Requirements


Functional Requirements:


  • Allow users to upload and store text or code snippets.
  • Generate a unique shareable URL for each paste.
  • Enable retrieval of paste content by URL.
  • Support expiration and TTL for pastes.
  • Allow paste owners or the system to delete a paste before its natural expiration.



Non-Functional Requirements:


  1. Availability: The System should be highly available
  2. Scalable: System should be highly Scalable for 100M users and be able to tolerate request spikes.
  3. Latency: The Read and write request should have very low latency.
  4. Consistency:
    1. Two uses trying to get the URL for a given content should not return the same URL.
  5. Durability
    1. Once URL created, needs to ensure that the data never lost
  6. Reliability
    1. The System should behave correctly and deliver the functional requirement even in case of failure, request spikes and other outage.  


API Design

  • Upload and Store text/code

HTTP POST: /api/v1/paste

Request

Body

{

"msgBody":"",

}

Header

userid=23423

Response

{

"url":""

}

 

  • Get Content by URL
    • HTTP GET: /api/v1/paste/{paste-id}
    • Response: Return the Paste Content Body
  • Delete The pasted content
    • HTTP Delete: /api/v1/paste/{paste-id}




High-Level Design

he execution flow consist of 3 major flows

    1. Creation of the paste and generate the unique paste-id
      1. User send a request with the required details and the request first hit to the API Gateway.
      2. API Gateway Route the request to the appropriate service and the service instance.
      3. Once request reach to the service first it create the unique paste-id with the combination if User Id and time stamp.
      4. The paste content will be push to Object Storage and the Object storage Id will be mapped to Paste-id.
      5. The metadata will be persisted into the database.
      6. Once all the above operations completed successful commit the transaction and the paster-id and data will be push to Cache with expiry time.
      7. User will get the URL to access the paste created.
    2. Retrieval of the paste by id
      1. Any user can access the paste content by URL.
      2. Once user send a read request it first goes to the API gateway and API gateway route the request to the appropriate service and a service instance.
      3. Once Request reached to the service it first lookup for a paste-id in the cache.
      4. If match found then retrieve the result from cache and response to the user and in case of cache miss it first lookup for the paste-id in the database from the paste metadata it will retrieve the object storage id get the paste content.
      5. Before returning it to the user it first put the paste into cache and then return it to the user.
    3. Delete the paste by user request or batch processing.
      1. To delete the existing paste user need to request with the paste-id.
      2. The entry with provided paste-id will be deleted from the database and also removed from the Object storage.
      3. Once Entry from the Database removed it also invalidate the respective entry from the cache
      4. There will be the scheduled batch job which is responsible to trigger after every specified interval and lookup for the paste which is expire.
      5. The Expire jobs will be delete from the database and also those will be mark as invalidate from cache.



Detailed Component Design

  1. API Gateway
    1. Once User request for a the paste creation or retrieval service it first hit the api gateway.
    2. API gateway route the request to an appropriate service and its instance.
    3. It perform the load balancing so that traffic can be distributed.
    4. Application can be scale horizontally and load will be distributed.  
  2. Caching
    1. The newly created and frequently used paste will be store within the cache.
    2. The paste will be store with the evection policy as Least Frequently used.
    3. While caching key will be the paste key and value will be the paste metadata and details.
    4. Radis Distributed cache will help here to manage the cache data.    
  3. Object Storage
    1. The Paste data will be maintain inside the Object storage.
    2. The Object Storage ID will be mapped with the Paste-id so that paste details can be track.
  4. Paste-creation-service
    1. This service is scalable and serves the user request such as creating a url for a given paste, deleting the paste.
    2. User send the request to create a paste along with the content.
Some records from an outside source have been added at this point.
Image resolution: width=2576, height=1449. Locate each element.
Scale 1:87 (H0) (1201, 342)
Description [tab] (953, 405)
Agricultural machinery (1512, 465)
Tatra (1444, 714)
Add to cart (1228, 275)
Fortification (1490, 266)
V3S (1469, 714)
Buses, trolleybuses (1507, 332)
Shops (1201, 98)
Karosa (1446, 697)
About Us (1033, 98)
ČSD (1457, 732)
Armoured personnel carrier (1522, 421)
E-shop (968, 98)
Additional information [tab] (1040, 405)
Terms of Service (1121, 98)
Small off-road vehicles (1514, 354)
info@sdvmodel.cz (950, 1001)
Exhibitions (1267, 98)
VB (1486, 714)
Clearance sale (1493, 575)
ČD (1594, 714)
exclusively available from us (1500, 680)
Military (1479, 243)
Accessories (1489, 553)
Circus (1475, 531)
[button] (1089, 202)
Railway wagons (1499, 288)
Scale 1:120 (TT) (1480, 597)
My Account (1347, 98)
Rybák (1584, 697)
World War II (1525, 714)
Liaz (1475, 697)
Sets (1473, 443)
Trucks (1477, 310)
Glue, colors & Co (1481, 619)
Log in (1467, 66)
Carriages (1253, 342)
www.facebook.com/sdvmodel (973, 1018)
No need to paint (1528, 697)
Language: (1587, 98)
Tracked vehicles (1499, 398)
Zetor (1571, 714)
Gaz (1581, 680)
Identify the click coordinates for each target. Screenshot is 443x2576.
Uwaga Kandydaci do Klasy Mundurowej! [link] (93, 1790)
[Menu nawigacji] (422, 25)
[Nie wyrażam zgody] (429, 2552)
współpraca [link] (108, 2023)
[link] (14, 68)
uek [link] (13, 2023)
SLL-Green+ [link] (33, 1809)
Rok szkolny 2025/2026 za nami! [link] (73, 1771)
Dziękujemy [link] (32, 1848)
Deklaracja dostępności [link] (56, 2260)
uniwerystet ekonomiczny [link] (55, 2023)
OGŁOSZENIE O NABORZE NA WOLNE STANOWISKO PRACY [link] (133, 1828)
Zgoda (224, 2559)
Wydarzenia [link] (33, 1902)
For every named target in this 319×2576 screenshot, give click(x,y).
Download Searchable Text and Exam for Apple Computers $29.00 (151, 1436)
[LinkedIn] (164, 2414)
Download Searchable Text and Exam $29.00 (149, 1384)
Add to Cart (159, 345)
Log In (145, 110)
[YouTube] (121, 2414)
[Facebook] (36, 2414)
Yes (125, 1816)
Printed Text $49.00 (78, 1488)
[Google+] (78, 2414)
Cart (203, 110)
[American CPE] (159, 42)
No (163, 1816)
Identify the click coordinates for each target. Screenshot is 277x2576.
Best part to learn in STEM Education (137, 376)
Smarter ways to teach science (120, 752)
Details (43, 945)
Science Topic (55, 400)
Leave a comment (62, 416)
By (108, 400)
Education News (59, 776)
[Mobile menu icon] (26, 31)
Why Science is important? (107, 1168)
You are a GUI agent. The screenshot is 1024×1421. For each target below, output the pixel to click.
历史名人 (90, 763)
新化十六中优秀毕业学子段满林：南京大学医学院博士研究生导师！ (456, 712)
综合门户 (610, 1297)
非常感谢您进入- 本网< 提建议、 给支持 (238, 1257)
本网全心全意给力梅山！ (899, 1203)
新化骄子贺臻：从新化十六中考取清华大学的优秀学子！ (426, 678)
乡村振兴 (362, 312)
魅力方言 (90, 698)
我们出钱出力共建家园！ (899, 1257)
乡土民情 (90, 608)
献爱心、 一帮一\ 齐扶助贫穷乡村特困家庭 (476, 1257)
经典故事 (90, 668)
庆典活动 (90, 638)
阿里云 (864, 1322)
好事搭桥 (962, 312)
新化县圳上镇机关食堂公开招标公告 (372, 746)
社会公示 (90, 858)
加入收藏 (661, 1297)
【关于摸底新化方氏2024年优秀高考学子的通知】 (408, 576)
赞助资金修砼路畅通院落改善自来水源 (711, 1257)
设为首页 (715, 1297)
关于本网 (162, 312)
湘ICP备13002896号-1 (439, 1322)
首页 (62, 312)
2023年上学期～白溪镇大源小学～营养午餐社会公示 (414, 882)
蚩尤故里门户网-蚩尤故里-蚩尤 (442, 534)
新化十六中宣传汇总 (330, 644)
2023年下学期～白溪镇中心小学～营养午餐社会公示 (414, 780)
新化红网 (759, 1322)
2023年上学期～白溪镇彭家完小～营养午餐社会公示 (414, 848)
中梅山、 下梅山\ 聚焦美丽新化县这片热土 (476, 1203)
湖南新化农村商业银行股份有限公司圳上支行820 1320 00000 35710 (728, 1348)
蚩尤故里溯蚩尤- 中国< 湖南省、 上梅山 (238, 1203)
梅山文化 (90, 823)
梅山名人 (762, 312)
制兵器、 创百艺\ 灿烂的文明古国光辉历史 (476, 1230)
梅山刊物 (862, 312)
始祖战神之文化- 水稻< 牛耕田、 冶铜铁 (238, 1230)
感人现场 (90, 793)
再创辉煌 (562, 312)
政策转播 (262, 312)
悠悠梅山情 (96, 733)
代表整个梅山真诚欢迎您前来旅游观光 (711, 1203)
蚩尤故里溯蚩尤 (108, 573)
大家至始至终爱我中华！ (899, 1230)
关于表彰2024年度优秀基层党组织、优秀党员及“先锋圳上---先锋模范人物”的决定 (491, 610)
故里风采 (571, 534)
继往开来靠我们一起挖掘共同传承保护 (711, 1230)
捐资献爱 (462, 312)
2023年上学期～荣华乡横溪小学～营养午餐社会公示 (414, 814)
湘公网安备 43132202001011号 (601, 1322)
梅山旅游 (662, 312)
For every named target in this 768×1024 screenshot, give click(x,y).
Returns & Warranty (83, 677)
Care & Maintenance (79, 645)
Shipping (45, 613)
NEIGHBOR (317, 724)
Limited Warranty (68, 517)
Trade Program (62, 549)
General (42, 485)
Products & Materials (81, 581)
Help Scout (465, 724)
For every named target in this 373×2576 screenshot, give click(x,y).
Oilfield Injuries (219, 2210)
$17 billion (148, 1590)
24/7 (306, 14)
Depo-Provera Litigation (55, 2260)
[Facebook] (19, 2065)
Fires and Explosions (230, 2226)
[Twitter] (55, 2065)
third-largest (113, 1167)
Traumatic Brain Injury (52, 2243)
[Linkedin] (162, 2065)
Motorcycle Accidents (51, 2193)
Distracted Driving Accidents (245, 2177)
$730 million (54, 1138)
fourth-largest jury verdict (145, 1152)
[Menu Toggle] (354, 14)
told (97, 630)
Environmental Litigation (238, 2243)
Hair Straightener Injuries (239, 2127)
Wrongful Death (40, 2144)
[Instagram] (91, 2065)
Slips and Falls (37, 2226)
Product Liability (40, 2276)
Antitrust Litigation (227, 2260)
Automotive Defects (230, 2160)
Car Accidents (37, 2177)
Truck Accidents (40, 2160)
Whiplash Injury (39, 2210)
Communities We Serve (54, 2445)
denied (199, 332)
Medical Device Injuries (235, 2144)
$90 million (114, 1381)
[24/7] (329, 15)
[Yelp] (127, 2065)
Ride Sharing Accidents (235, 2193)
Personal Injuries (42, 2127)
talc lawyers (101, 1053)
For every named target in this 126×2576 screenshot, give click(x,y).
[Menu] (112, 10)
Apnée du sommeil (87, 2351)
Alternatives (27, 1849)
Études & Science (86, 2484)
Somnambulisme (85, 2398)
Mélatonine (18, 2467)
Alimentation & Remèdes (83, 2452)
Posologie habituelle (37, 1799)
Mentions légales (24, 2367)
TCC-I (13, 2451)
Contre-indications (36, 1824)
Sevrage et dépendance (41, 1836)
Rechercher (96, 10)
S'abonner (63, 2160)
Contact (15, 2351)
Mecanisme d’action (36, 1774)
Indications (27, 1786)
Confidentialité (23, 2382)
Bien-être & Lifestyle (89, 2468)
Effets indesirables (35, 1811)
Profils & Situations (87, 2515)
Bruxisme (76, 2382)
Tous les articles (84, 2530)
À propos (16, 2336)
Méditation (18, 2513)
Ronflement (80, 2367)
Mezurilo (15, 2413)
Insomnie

System will generate the unique ID for each user with the combination of userId + ddmmyyhhmmss. This way of ID generation make sure that there is no duplicate ID getting generated for another paste of the same user or any other user.
    3. Paste id will always be unique as it contains the User Id and the Content Creation Data time, even if other users trying to create a paste at the same time concurrently all of them will get the different paste-id as all of the user id will be unique even though the creation time is same.
    4. Hash of the content will be generated and persisted. The content hash will be use to identify if same paste content is used to generate the URL by the same user.
    5. The Paste Content will be uploaded on the Object Storage and its ID will be mapped to paste-id.
    6. The paster metadata will be persisted into the relational database and the Paste-id and content will be added in the cache with the expiry time.
    7. User can also delete the paste which is created by the user by sharing the Paste-id. Once paste deleted the entry from the Object Storage and the cache will be removed.
  5. Paste-retrieval-service
    1. This service is highly scalable as there will be the more reads than the write that is this system is the read heavy system.
    2. This service is responsible to serve the read request of the user.
    3. There will be multiple instance of the application to achieve the horizontal scaling of the application.
    4. User Request first goes through the API gateway which distribute the load and call an appropriate instance of the application.
    5. This service first lookup into the cache for a given paste-id. If match found then return the paste details form there this help to improve the latency of the system.
    6. If there is a cache miss then it hit the database and add the paste details into cache and then return to the user.
  6. Batch-processor-service
    1. Batch processor service has a batch job scheduler which trigger after specific interval.
    2. It lookup for a paste which is going to expire and delete it.
    3. Once it deleted from the database it make it invalid at the cache layer as well.